Vulnerability affects high-end Android phones from Google, Samsung, LG, Xiaomi, and OnePlus

The debate on whether Android is better than iOS or otherwise is not going to end anytime soon. And it looks like those advocating for iOS have got a new point to their debate. Security researchers have found a critical vulnerability in Qualcomm Snapdragon-powered smartphones that could allow any malicious app to patch the software and, consequently, gain access to the call and text history and record conversations. But Qualcomm has confirmed that it "made fixes available to OEMs" last year in December, and asked users to upgrade their phones.

According to researchers at Check Point Research, this vulnerability was alarming for nearly all Android phones, including the premium ones from Google, OnePlus, LG, Samsung, and Xiaomi, because Qualcomm's Snapdragon processors are the ones powering a big chunk of them. The researchers found the vulnerability in the Qualcomm Modem Interface (QMI) software, which is proprietary protocol devices use to communicate between software components of the modem and other peripheral systems, such as cameras, fingerprint sensor. It could allow hackers to patch the software dynamically and bypass the security on the module.
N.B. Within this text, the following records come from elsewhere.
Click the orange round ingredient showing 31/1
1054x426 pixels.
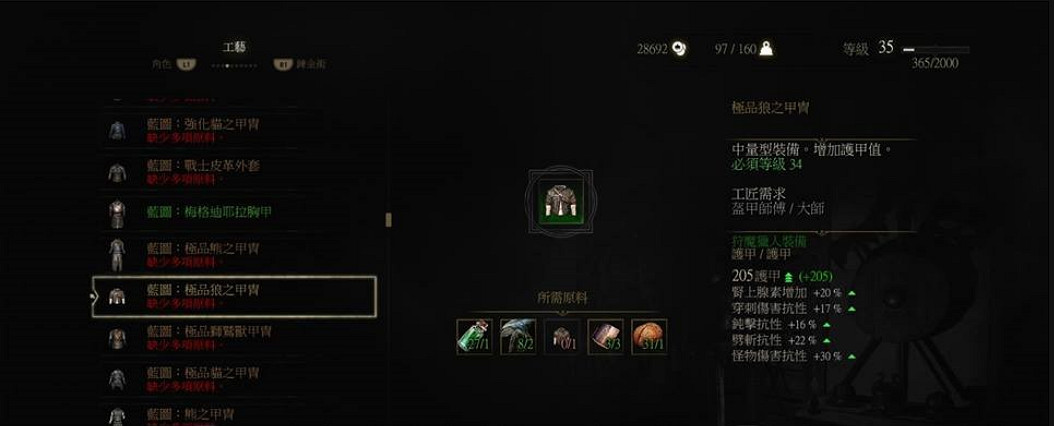[x=649, y=337]
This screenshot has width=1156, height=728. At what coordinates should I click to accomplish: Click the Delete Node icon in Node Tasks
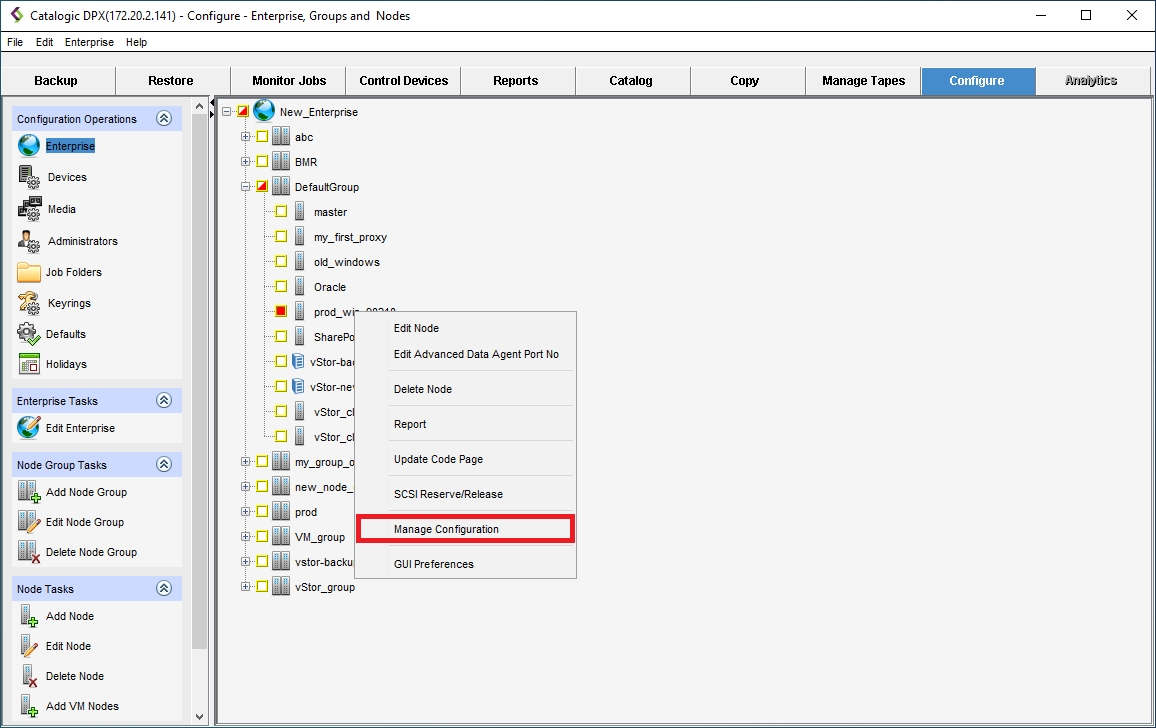pyautogui.click(x=29, y=676)
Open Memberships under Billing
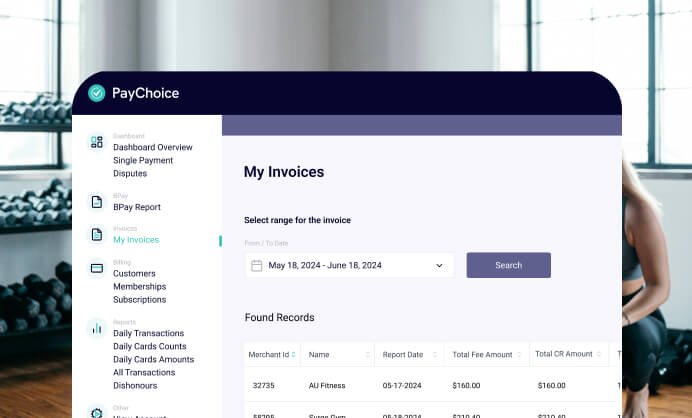The height and width of the screenshot is (418, 692). coord(139,286)
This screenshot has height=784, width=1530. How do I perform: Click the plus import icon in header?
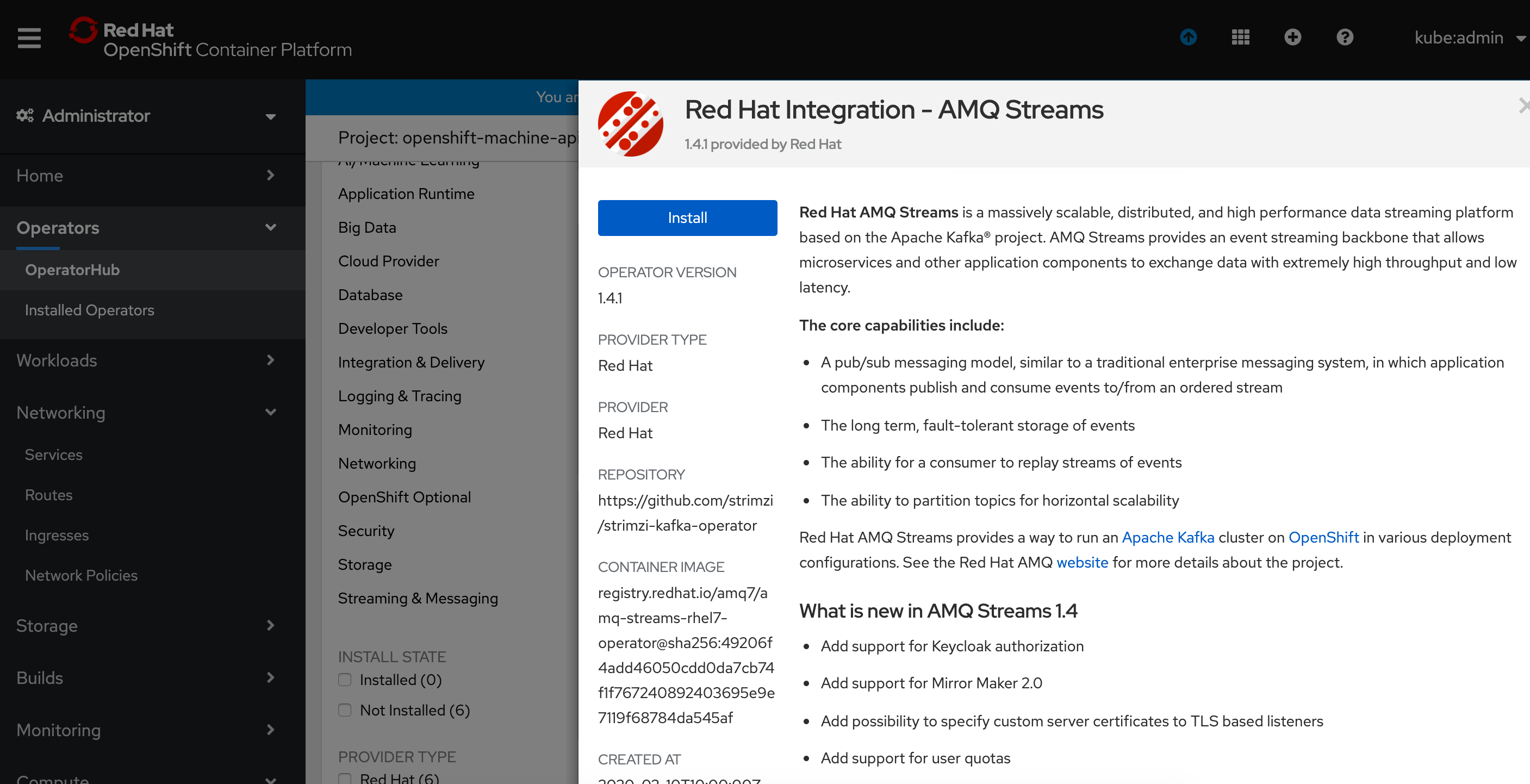point(1293,38)
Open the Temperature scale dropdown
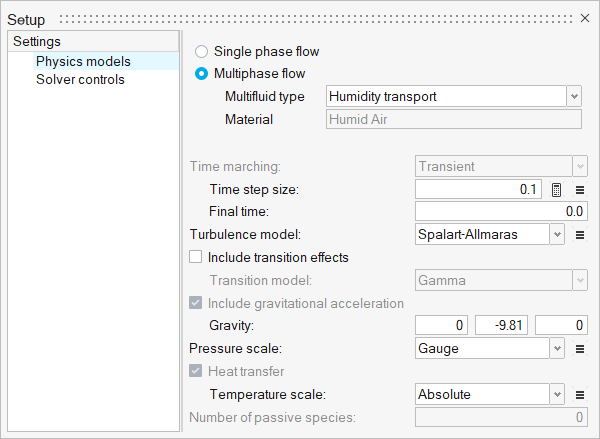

Although third-party software does not have access to QMI, it can gain special privileges in case the Android phone is compromised. And after a malicious patch is installed to the module, the hacker will gain access to the core properties of the modem and can use them to record conversations, snoop on calls and messages, and peep through the call and SMS history on the Android phone. The track records could contain important SMS, including those from your bank. Check Point researchers have pointed out that the vulnerability in the Qualcomm chipset was available in at least 40 per cent of Android phones, including those from premier brands.

The researchers jotted out the complex nature of the vulnerability and the ways to exploit it in the report but omitted more technical aspects because they feared misuse of the process. The researchers have not even said anything about whether this vulnerability is being exploited right now and if there are phones affected by it. But they have claimed Qualcomm was made aware of the vulnerability back in October with high importance. Now, Qualcomm has come forward to clear the air.

In a statement to Android Police, a Qualcomm spokesperson said, "Providing technologies that support robust security and privacy is a priority for Qualcomm. We commend the security researchers from Check Point for using industry-standard coordinated disclosure practices. Qualcomm Technologies has already made fixes available to OEMs in December 2020, and we encourage end-users to update their devices as patches become available."

The vulnerability was specifically found in the Qualcomm Snapdragon 835 processor used inside the Google Pixel 2. And even though Google has not shared a statement on the matter, its alliance with Qualcomm to ramp up security on Android should be satisfactory. Google has been working towards making Android securer than ever with timely security patches and this initiative has the support of partnering OEMs, including Samsung, OnePlus, LG, and Xiaomi among others.